▸ Exercise description
Copy out every line below word for word, leaving out the pictures.

▸ Data excerpts
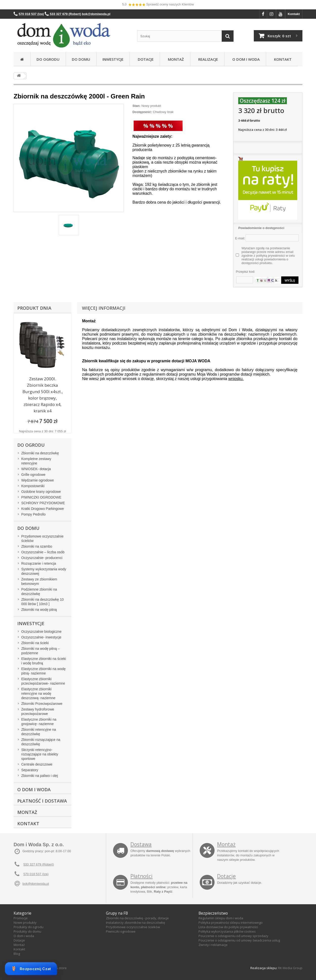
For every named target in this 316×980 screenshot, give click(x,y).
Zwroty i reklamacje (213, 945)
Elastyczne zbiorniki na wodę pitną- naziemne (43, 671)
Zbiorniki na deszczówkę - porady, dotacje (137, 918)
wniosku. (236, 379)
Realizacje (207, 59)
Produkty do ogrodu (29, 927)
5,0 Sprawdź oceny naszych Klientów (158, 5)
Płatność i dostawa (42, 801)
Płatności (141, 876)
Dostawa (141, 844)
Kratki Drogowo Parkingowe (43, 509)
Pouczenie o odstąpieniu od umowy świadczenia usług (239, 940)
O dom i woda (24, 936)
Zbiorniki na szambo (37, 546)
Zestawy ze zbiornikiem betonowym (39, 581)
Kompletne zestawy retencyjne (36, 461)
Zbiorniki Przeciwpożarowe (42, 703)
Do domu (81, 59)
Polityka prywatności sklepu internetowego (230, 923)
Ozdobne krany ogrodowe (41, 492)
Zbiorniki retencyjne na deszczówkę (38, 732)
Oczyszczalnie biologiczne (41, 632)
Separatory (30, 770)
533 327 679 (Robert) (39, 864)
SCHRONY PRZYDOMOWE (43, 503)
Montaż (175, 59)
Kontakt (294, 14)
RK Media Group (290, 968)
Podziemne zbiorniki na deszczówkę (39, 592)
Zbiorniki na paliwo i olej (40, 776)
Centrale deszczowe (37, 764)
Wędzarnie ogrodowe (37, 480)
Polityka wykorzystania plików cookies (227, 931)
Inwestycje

▸ Result of the task
For every named target in this 316×980 screenshot, give click(x,y).
Zwroty i reklamacje (213, 945)
Elastyczne zbiorniki na wodę pitną- naziemne (43, 671)
Zbiorniki na deszczówkę - porady, dotacje (137, 918)
wniosku. (236, 379)
Realizacje (207, 59)
Produkty do ogrodu (29, 927)
5,0 Sprawdź oceny naszych Klientów (158, 5)
Płatność i dostawa (42, 801)
Płatności (141, 876)
Dostawa (141, 844)
Kratki Drogowo Parkingowe (43, 509)
Pouczenie o odstąpieniu od umowy świadczenia usług (239, 940)
O dom i woda (24, 936)
Zbiorniki na szambo (37, 546)
Zestawy ze zbiornikiem betonowym (39, 581)
Kompletne zestawy retencyjne (36, 461)
Zbiorniki Przeciwpożarowe (42, 703)
Do domu (81, 59)
Polityka prywatności sklepu internetowego (230, 923)
Ozdobne krany ogrodowe (41, 492)
Zbiorniki retencyjne na deszczówkę (38, 732)
Oczyszczalnie biologiczne (41, 632)
Separatory (30, 770)
533 327 679 (Robert) (39, 864)
SCHRONY PRZYDOMOWE (43, 503)
Montaż (175, 59)
Kontakt (294, 14)
RK Media Group (290, 968)
Podziemne zbiorniki na deszczówkę (39, 592)
Zbiorniki na paliwo i olej (40, 776)
Centrale deszczowe (37, 764)
Wędzarnie ogrodowe (37, 480)
Polityka wykorzystania plików cookies (227, 931)
Inwestycje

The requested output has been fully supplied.